Provided text -
Fireside Chats: Nick Petrecki

Nick Petrecki was chosen by the San Jose Sharks with their second first round selection (28th overall) in the 2008 NHL Entry Draft. Before starting his professional career this season with the Worcester Sharks, he played with the Boston College Eagles, who he helped to win the NCAA Men's Ice Hockey Championship title in his Freshman year.

In Worcester, Petrecki played 65 games, posting 2 goals and 14 assists. More Worcester Sharks information can be found at their official site.

Plank and TCY would like to thank Nick Petrecki and Worcester Sharks Director of Public Relations Eric Lindquist for making this interview happen. Enjoy.

How did you first learn the game of hockey? Who got you into the game at a young age?

I'd definitely say my father. He played Division III hockey at Babson College in Wellesley, Massachusetts. I picked it up at a young, young age, and he started building me rinks to skate in the backyard. He'd give me sticks and make nets, he really taught me everything I know about the game.

Any favorite players or teams growing up?

I was always a fan, being from New York, of the New York Rangers. Mark Messier was definitely my favorite player.

Information provided -
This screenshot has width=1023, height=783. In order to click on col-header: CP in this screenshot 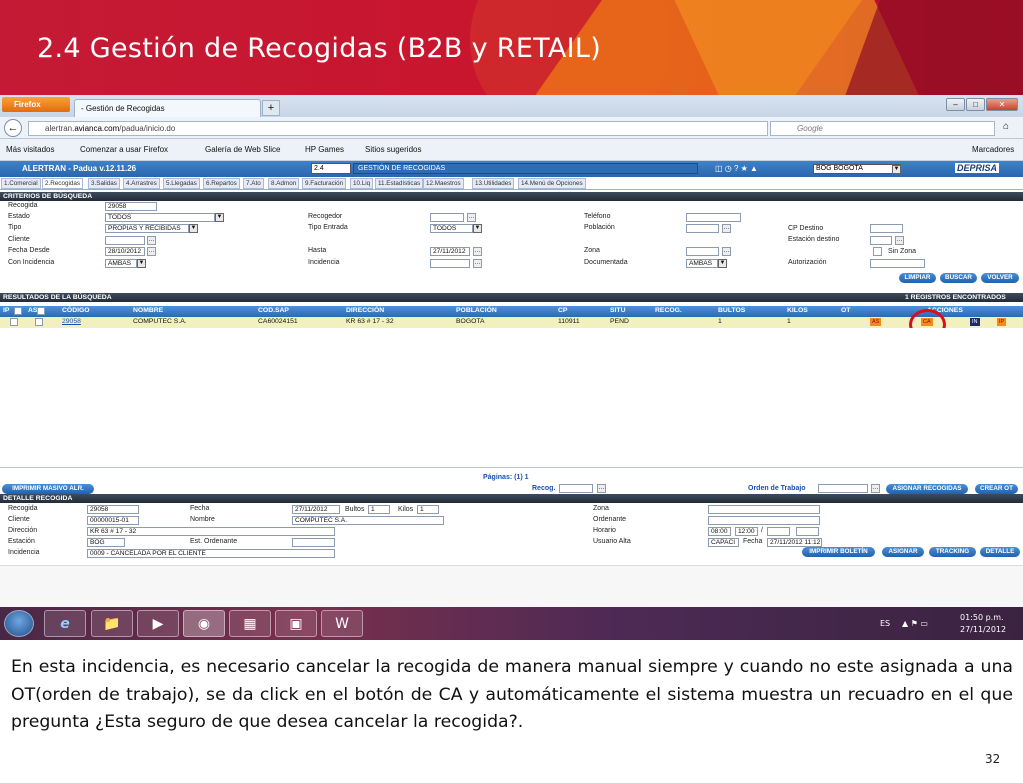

Directions -
A: In the Nick Petrecki interview, at which college did Petrecki's father play Division III hockey?
B: Write a continuation of the Nick Petrecki interview, beginning after its final answer about the New York Rangers and Mark Messier.

Answers per task -
A: Babson College in Wellesley, Massachusetts.

B:
Tell us about your championship with Boston College in 2008, and why you decided to go pro with two years of eligibility left.

Well, 2008 was my Freshman year. It was a great year; we had alot of talent on the team and overall just had a great group of guys who got along together both on and off the ice. We had great leadership in our captain Mike Brennan; he's still one of the best guys I've played with leadership wise. We were so close and so talented it was almost, like, our destiny to win that year. The previous years, BC lost to Wisconsin and Michigan State in the finals, so we felt like we were due.

Pertaining to the decision to go pro, I just felt that the reason you play hockey is to play at the highest level possible. I felt that after two years, what I had accomplished not only team wise but personally as well, I was pretty satisfied. I wanted to take my game to the next level and not only move on, but also face the challenges of professional hockey.

For you, what was the hardest part about transitioning from the college to professional game?

I think the hardest part... it's just a totally different lifestyle. In college, your days are so full; you have classes, tutoring sessions, study hall, practice, work outs with the team... the lifestyle in the pros is so different. You get up, you get some breakfast in you, you go skate in the morning, you get a workout in if you want and then you're pretty much home at one o'clock with a ton of free time. It's about finding stuff to do.

You know, last year I didn't continue taking any classes at BC...but this year, going through once and knowing how much free time I'll have, I'm going to start taking some online classes and working towards my degree.

The easiest thing?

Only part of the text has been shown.